孫湛近乎於瘋狂地吼叫著。在幾名與會者耳朵裡,狂暴的吼聲已經帶起音波強烈的震盪。然而,即便是狂雷般的暴吼,也無法緩解孫湛內心無法抑制的悲憤。他感覺自己的思維和神經已經全面失控,除了強烈的殺意和想要撕碎一切的衝動,再也沒有絲毫理智可言。

“我請求參謀聯席會議立刻制訂戰鬥計劃,從北面和東面對第十一獨立部隊形成夾擊。另外,74集團軍必須從新成都出擊,對新貴陽展開全面包圍。我們絕不能放過他,絕不能放過他我再也沒有什麼親人,蘇浩毀了我的一切,於公於私,我和他之間都將不死不休。我……我……我懇請諸位給我這個機會,蘇浩必須死————”

孫湛一直在咆哮,他已經毫無理智可言,舉止失態,看上去活像個剛剛輸光一切,只穿著內褲走在街上,指天罵地肆意宣洩憤怒的賭徒。在不明就裡的人眼裡,這番舉動很是可笑,甚至根本不屑一顧。可是,會議室裡的人都是軍部常委,對彼此的情況都很清楚。儘管孫湛的聲音有些大,可他們並不覺得這有多麼過分,充其量只是強烈復仇心理的最直接表現。出於同事之誼,多少要給予一定程度的安慰和幫助。

看著滿面悲痛,彷彿瞬間蒼老了幾十歲的孫湛,趙志凱心底泛起一絲略帶苦澀的嘆息。

作為最高軍令部長,趙志凱的城府極深,冷靜和理智也修煉到極其高深的地步。最初看到檔案的時候,他的想法和孫湛一樣,都被憤怒支配著,迫不及待想要把蘇浩這個罪魁禍首抓起來。可是,孫湛的表現很快使趙志凱打消了念頭,腦子裡剛剛產生不到幾分鐘的怒意也漸漸消退。

蘇浩的確膽大妄為————接連於掉兩個孔嘯和孫維義兩個新任參謀長,還有整整上百人的行政軍官團,這種兇暴野蠻的做法,在軍部歷史上還是第一次。

可是,回過頭來想想,自己何嘗沒有想要利用蘇浩,間接削弱孫湛和袁志成的想法?

按照正常情況,合肥前線出現危險的時候,本該命令駐紮在新南陽的第十一獨立部隊前往支援。因為王啟年和許仁杰的關係,趙志凱沒有任何動作,差不多是默許了蘇浩的一切行為。

袁家的勢力太大了,因為某些無法公開的原因,趙志凱需要得到更大的助力對其進行制衡。

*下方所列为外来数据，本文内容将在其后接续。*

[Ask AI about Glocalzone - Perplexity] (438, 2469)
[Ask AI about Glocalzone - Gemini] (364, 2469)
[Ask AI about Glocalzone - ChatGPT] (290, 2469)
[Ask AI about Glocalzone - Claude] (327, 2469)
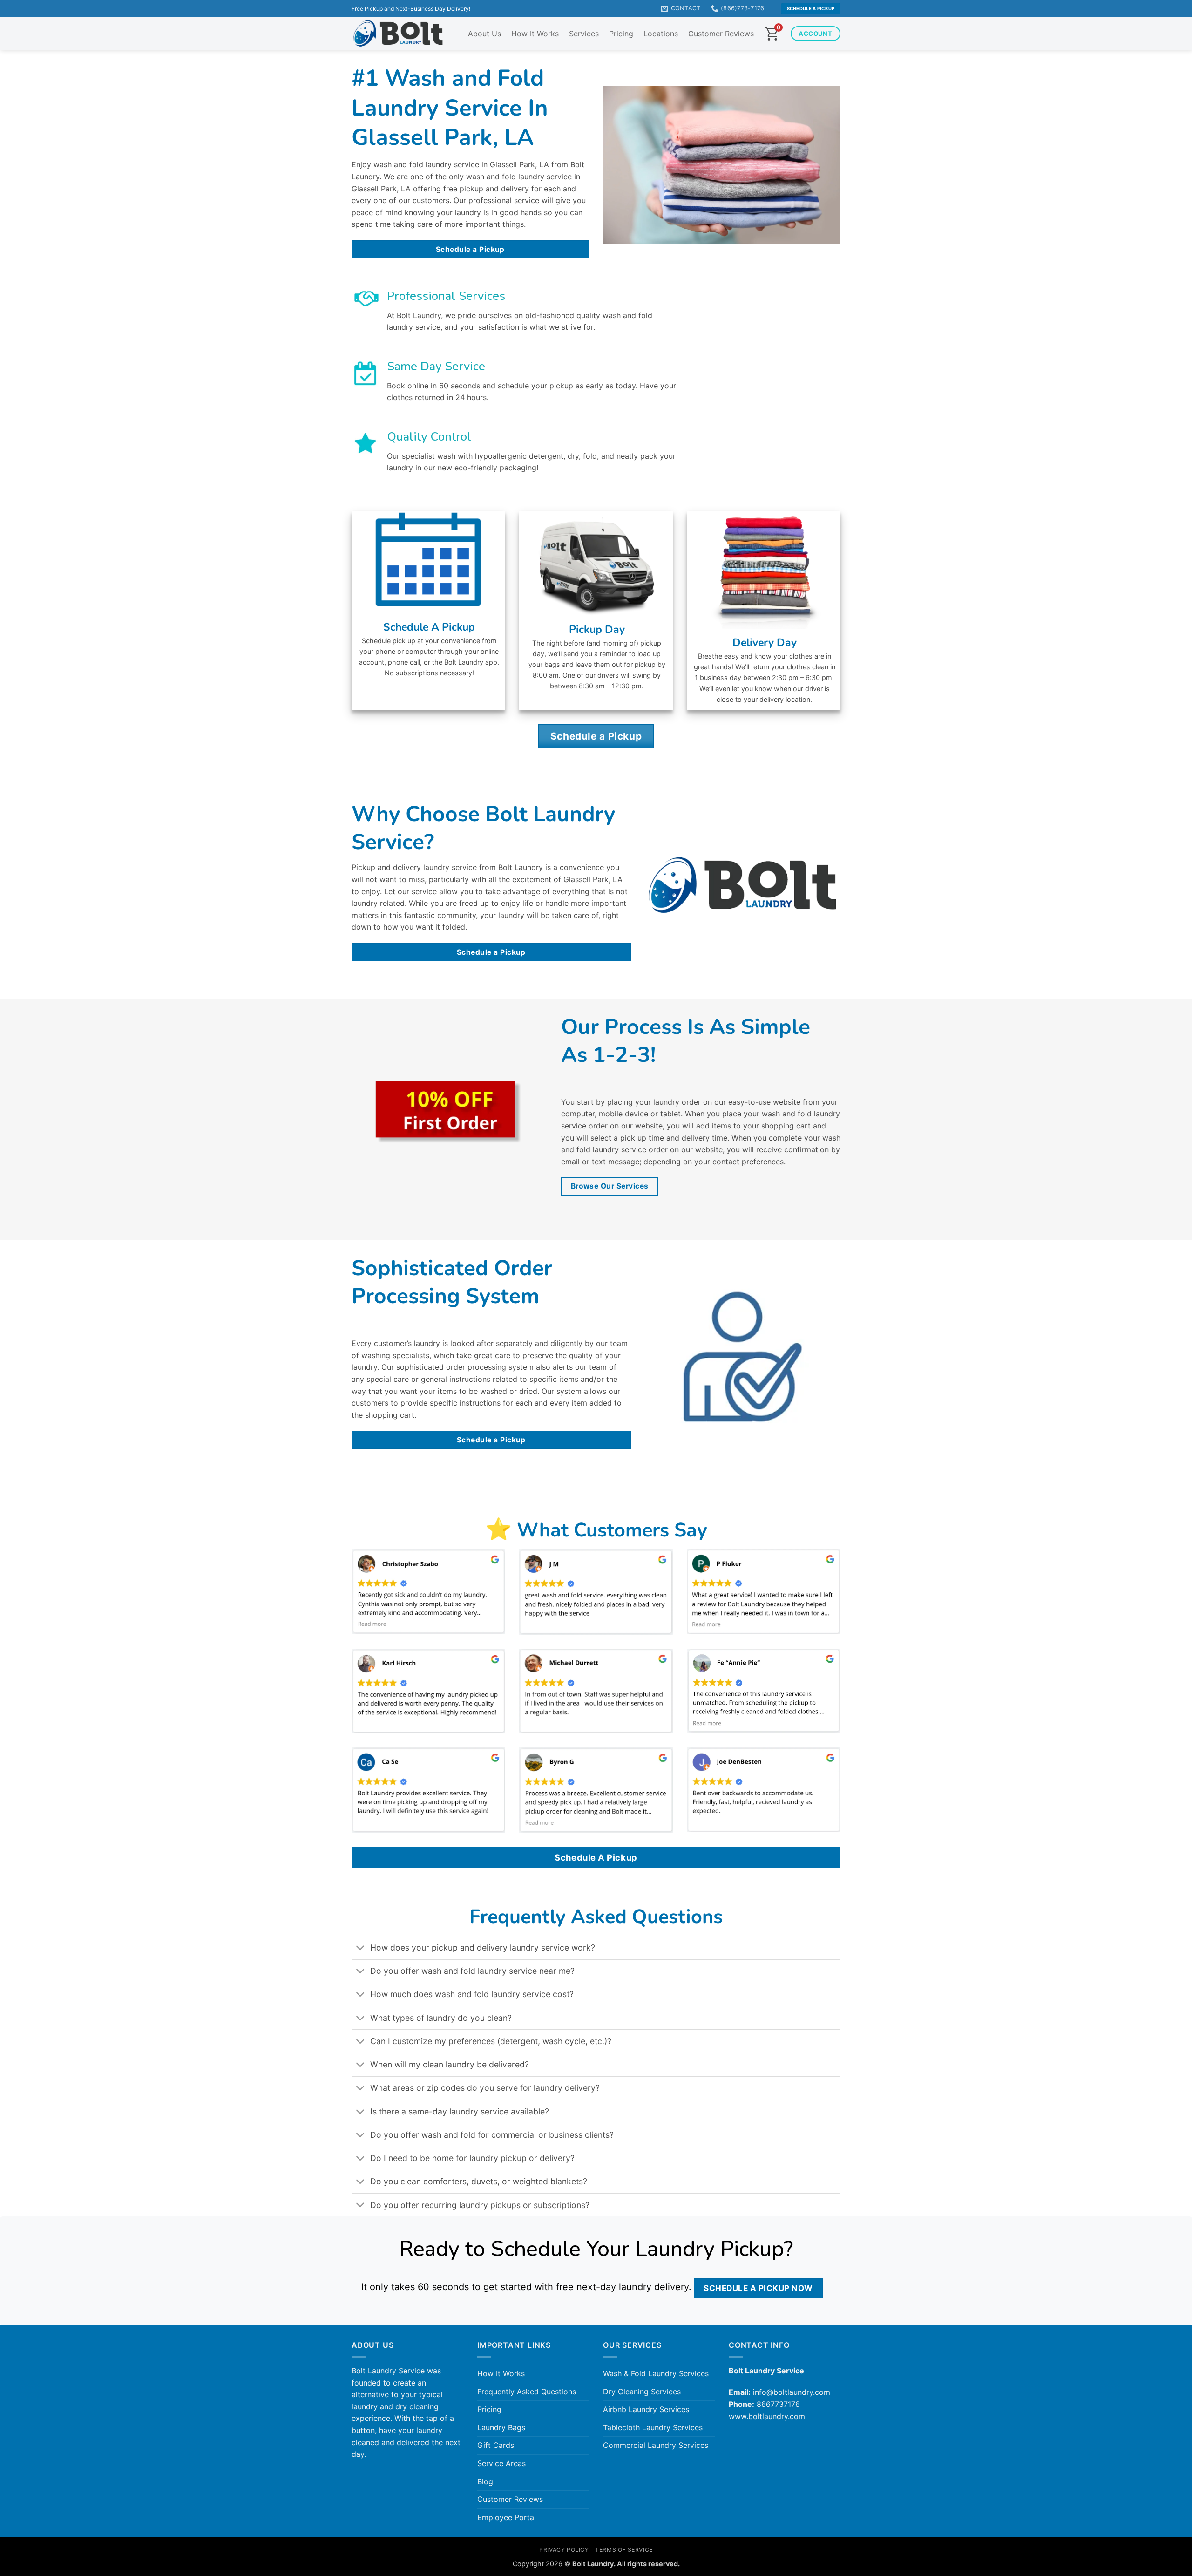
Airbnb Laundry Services (646, 2409)
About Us (484, 33)
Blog (485, 2481)
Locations (660, 33)
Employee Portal (506, 2517)
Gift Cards (495, 2445)
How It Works (535, 33)
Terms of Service (624, 2549)
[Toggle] (361, 1949)
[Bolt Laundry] (398, 33)
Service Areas (501, 2463)
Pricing (621, 33)
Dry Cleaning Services (642, 2391)
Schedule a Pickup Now (758, 2288)
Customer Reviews (721, 33)
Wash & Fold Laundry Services (656, 2373)
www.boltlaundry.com (767, 2416)
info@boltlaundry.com (791, 2392)
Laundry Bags (501, 2427)
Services (584, 33)
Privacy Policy (564, 2549)
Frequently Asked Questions (526, 2391)
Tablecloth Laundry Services (653, 2427)
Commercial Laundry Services (655, 2445)
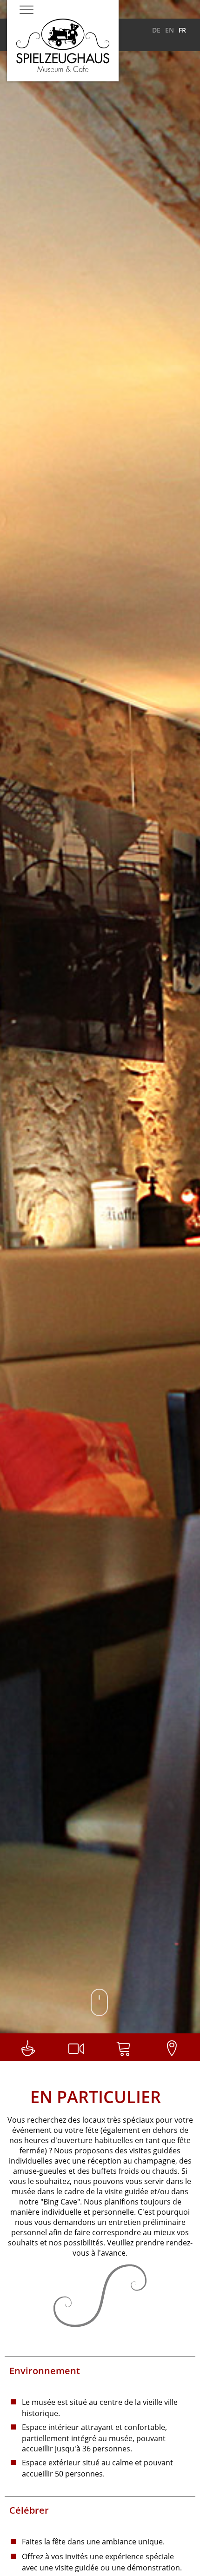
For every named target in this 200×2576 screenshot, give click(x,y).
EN (169, 30)
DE (156, 30)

如果不是王啟年一直看好蘇浩,他早就下令軍法部門介入,對蘇浩進行全面審查。

從病毒爆發至今,局勢正朝著無法預料的方向變化著。

趙志凱很瞭解王啟年,胖子從來不會沒有目的做任何事情。他與許仁杰之間的矛盾,從大學畢業一直存在至今,卻以蘇浩當做藉口,透過電話的方式輕而易舉化解毫無疑問,王啟年多多少少有些放水的心思,可主要目的當然還是為了74集團軍。許仁杰在西南地區經營得很不錯,那裡又是軍部力量暫時無法涉及的區域。增加一個新貴陽,還有實力不斷強化的第十一獨立部隊,無論對於生物戰爭,還是對自己的支援,都有著顯而易見的好處。

至於蘇浩究竟從新南陽基地市帶走了多少東西?趙志凱已經沒有詳細探究的念頭。那裡已經廢棄,無論帶走多少,都是蘇浩自己的能力和運氣。合肥戰役倒也不完全是章盛飛自己不量力的結果,其中也有自己想要儘快看到戰果,默許計劃的推手。誰也不想失敗,可誰也無法預料到失敗。如果一切都能預測,那麼世界上就再也沒有什麼神秘可言,也不需要拼搏和奮鬥。

王啟年看到了蘇浩超乎尋常的能力,卻沒有看到蘇浩欠缺作為政客最基本的各種要素。戰爭從來都是與政治牽涉在一起,優秀的將軍不一定是優秀的政客,卻必須擁有政治頭腦,否則永遠不會成為里程碑式的人物。就像巴頓與艾森豪威爾,前者永遠只能是將軍,後者卻可以成為總統。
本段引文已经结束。